More than 800 wealthy Australians are being investigated by the tax office after leaked documents linked them to a Panama law firm accused of thwarting regulators and police.
Panama law firm Mossack Fonseca became the focus of a massive leak of 11.5 million documents showing it routinely engages in business activities that potentially violate sanctions, as well as aiding and abetting tax evasion and money laundering.
More than 1,000 Australian links have reportedly been found in the data, including copies of the passports belonging to hundreds of Australians.
The Australian Tax Office is investigating.
"Currently we have identified over 800 individual [Australian] taxpayers and we have now linked over 120 of them to an associate offshore service provider located in Hong Kong,” the Australian Taxation Office said in a statement.
ATO Deputy Commissioner Michael Cranston said the office had ramped up its compliance work to deal with taxpayers who had failed to disclose offshore income and assets.
“The information we have includes some taxpayers who we have previously investigated, as well as a small number who disclosed their arrangements with us under the Project DO IT initiative,” Cranston said.

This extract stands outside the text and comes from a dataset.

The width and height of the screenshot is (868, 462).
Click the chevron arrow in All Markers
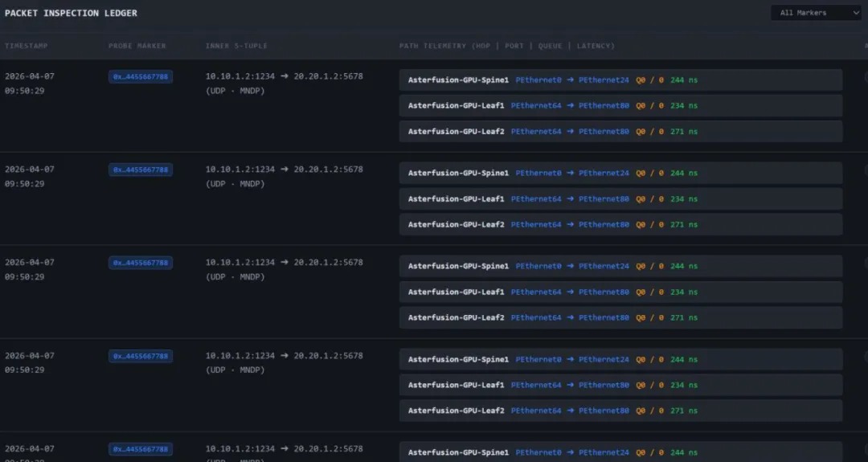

In 2014 the ATO started 'Project Do It,' an offshore disclosure initiative.
“It also includes a large number of taxpayers who haven’t previously come forward, including high wealth individuals, and we are already taking action on those cases," Cranston said.
"The message is clear - taxpayers can’t rely on these secret arrangements being kept secret and we will act on any information that is provided to us."
The leak revealed the hidden financial dealings of some of the world’s wealthiest people, including 12 current and former world leaders and 128 politicians and public officials around the globe.
The leak also provides details of the hidden financial dealings of 128 more politicians and public officials around the world, and also includes at least 33 people and companies blacklisted by the U.S. government because of evidence some did business with drug lords, terrorist organisations and rogue nations, such as North Korea and Iran.
While having an offshore account isn’t illegal and can be used for legitimate purposes, the leaked documents -- which span more than 40 years -- provide an insight into the offshore world and the dark money that flows through it.